_Aim of the exercise:_
Can you repeat the Castrovalva article from "It was a clever" to "a team player.", swapping "naysayers" for "critics"?

_Source:_

------

Castrovalva:
Peter Davison’s Debut as The Doctor
By Steven Harris
Replacing Tom Baker as the Doctor was
never going to be easy. Baker was (and remains) the longest-serving Doctor in
the history of the show and by outlasting various script editors and series
producers was potentially bigger than
the programme itself. In casting a 29 year old replacement head honcho John
Nathan-Turner was taking a risk. Yet not that much of a risk. Peter Davison was
already a household name, courtesy of his stint as the dashing if rash Tristran
Farnon in the popular Sunday night series All
Creature Great and Small.
It was a clever idea, though, for
former script editor Christopher Bidmead to show a regeneration in crisis and a
Doctor uncertain of himself for much of the first story. Some argue that the
Fifth Doctor’s composure was never quite recovered from this uncertainty. On
the whole the naysayers were probably finding it difficult to adjust to a
rather different Doctor; less arrogant, more of a team player.

------

_Source data:_
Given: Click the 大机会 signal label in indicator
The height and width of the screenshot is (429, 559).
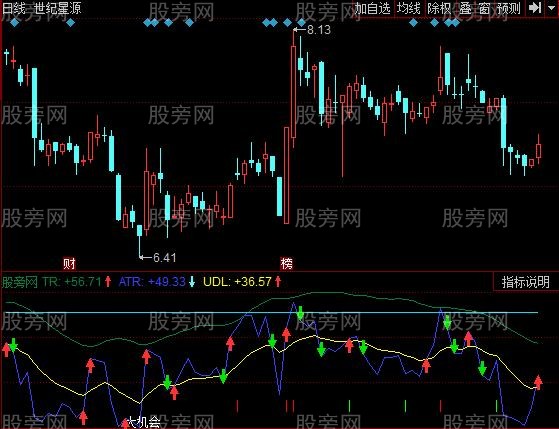Looking at the screenshot, I should 144,423.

------

_Answer to the problem:_
It was a clever idea, though, for
former script editor Christopher Bidmead to show a regeneration in crisis and a
Doctor uncertain of himself for much of the first story. Some argue that the
Fifth Doctor’s composure was never quite recovered from this uncertainty. On
the whole the critics were probably finding it difficult to adjust to a
rather different Doctor; less arrogant, more of a team player.